The main funding for the “Floridians for Solar Choice” initial attempt at getting on the state’s Constitution was led by the environmental group Southern Alliance for Clean Energy. Dr. Stephen Smith, executive director of the group, said Amendment 1 would pave the way for barriers to be created to penalize solar customers, and said observers should follow the money, referring to the utilities’ large investment in the measure.”Why are the utilities spending close to $20 million, unless they wanted to get something for it, and/or cover something up?” Smith asked.
Sarah Bascom is a spokesperson for “Consumers for Smart Solar,” the group behind Amendment 1.
“A plain read of Amendment 1 and an exhaustive independent review of it by the state policy and economic experts proves that our opponents’ statements about Amendment 1 are false,” she said in a statement sent to FloridaPolitics.
“Amendment 1 simply does three things,” Bascom added. “It ensures consumers’ rights to generate their own solar electricity. It protects consumers from scams and ripoffs like what’s happened in Arizona. And it promotes fairness by allowing government to protect those who don’t choose solar from having to subsidize out-of-state solar operators. It does not preclude any approach to solar energy. The real questions are why would anyone oppose Amendment 1, and who are the secret funders of those campaigning against this good pro-solar, pro-consumer amendment? ”
Amendment 1 states that, “state and local governments shall retain their abilities to protect consumer rights and public health, safety and welfare, and to ensure that consumers who do not choose to install solar are not required to subsidize the costs of backup power and electric grid access to those who do.”
“There is no factual basis for that,” said Smith about that specific passage in the proposal, citing studies done in other states which he said proves that statement is not factually accurate. “The utilities and their proxies are parroting this line in an effort to weakly bring punitive and discriminative charges against customers who have solar in the future,” he said.

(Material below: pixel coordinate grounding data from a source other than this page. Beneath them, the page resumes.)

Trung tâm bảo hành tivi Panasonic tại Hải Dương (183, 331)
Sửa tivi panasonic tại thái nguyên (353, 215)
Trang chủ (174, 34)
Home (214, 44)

The proof, Smith said, was that language mirrors what the utilities said to the Public Service Commission in the summer of 2015 when they argued against net metering. “We see this language as being the mechanism to be used in the future to undermine the solar market,” he said.
Last week, Floridians up and down the state overwhelmingly supported Amendment 4, which provides property tax breaks for people who install solar panels on their homes, as well as removing the state’s “tangible personal property tax,” which taxes solar equipment installed on properties. The measure had little organized opposition.
That isn’t the case with Amendment 1. The ballot language was narrowly approved by the Florida Supreme Court in the spring by a 4-3 vote.
Opponents of Amendment 1 cite this passage from dissenting Supreme Court Justice Barbara Pariente, who wrote, “Masquerading as a pro-solar energy initiative, this proposed constitutional amendment, supported by some of Florida’s major investor-owned electric utility companies, actually seeks to constitutionalize the status quo.”
Amendment 1 supporters counter with this passage from the four-member majority in its decision in approving the ballot language.
“We find that the title and summary clearly and unambiguously inform the voter that the amendment will establish a constitutional right for electricity consumers to ‘own or lease solar equipment installed on their property to generate electricity for their own use’ while simultaneously retaining the government’s ability to regulate that right.”
The Court also disagreed with the notion that the approval of Amendment 1 locks in what is already established in the state Constitution. “Nothing in the state Constitution currently provides electricity customers with the specific right to ‘own or lease solar equipment installed on their property to generate electricity for their own use.'” the majority wrote.